Colorado DNR officials, others visit SLV

Dan Gibbs

ALAMOSA– Dan Gibbs, Executive Director of the Department of Natural Resources (DNR), was in Alamosa on Tuesday where he and two members from his department – Assistant Director for Water Policy Kelly Romero-Heaney and Communications Director Chris Arend - made time for a conversation with the Valley Courier.

Meanwhile, other key personnel, including an assistant director overseeing energy, climate change and forestry, the number two person on the Colorado Water Conservation Board and a staff member in a newly created position to manage ARPA funding met with RGWCD General Manager Cleave Simpson and the other subdistricts.

“For me to have a good sense of what issues are popping up in certain areas,” Gibbs said, “I like to get on the road, see what’s going on, meet with my staff across the state and see how bills that have passed are impacting people.”

As the person at the helm of the DNR, Gibbs is responsible for the state divisions addressing some of the most frontline, impactful areas in the state, including those with great relevance to the valley related to water and forestry management.

First appointed to the position by Governor Polis in 2019, Gibbs’ diverse personal history seems well suited to the scope of what his job requires. With roots in Gunnison where he was raised, Gibbs left Colorado for Washington D.C. where he spent time on the staff of former Colorado U.S. Senator Mark Udall.

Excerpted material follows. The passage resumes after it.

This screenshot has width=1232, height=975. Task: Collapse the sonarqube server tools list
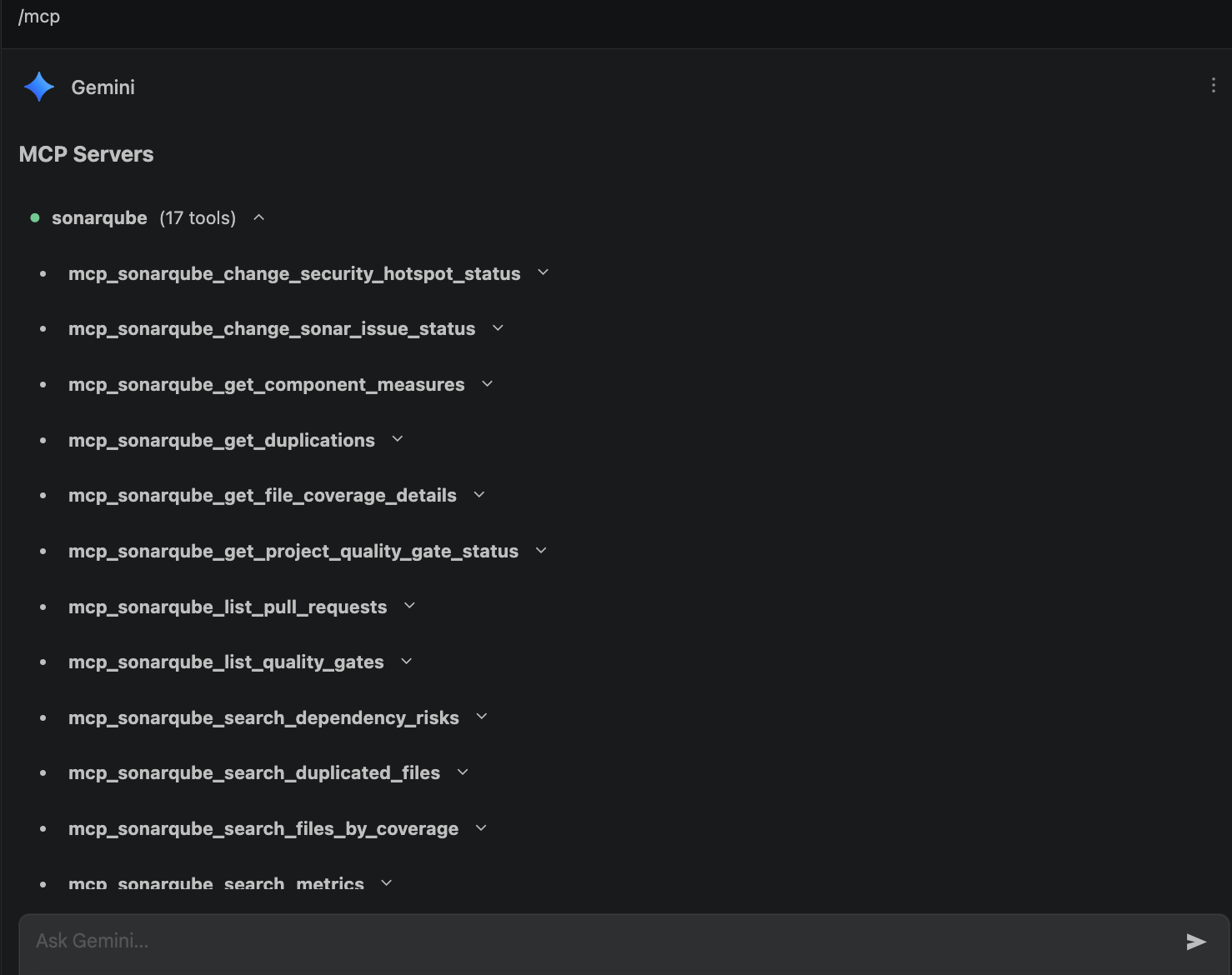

Gibbs’ political career continued with his election to the Colorado state legislature, where he became known for his work on the environment and transportation. His time in the legislature was followed by appointment and then election to the Colorado state Senate, representing a district that straddled “both sides of the Continental Divide”.

But in a move that would, at least, seem to belie any notion of being a career politician, Gibbs, who has also worked as an outdoor guide and wildland firefighter, left the senate to return to the mountains to serve as a county commissioner in Summit County, a position that allowed him the flexibility to focus on the issues he was most passionate about.

As commissioner, Gibbs focused on natural resource issues and, with 12 years as a wildland firefighter, forest health, wildfires, wildfire mitigation and, of course, water.

Against that backdrop, from the time he first took his position with the DNR, Gibbs has looked at issues “through the lens of climate change”, including the creation of a high-level assistant director of climate change. He also set forestry and wildfire issues as a priority as “the status quo wasn’t working.”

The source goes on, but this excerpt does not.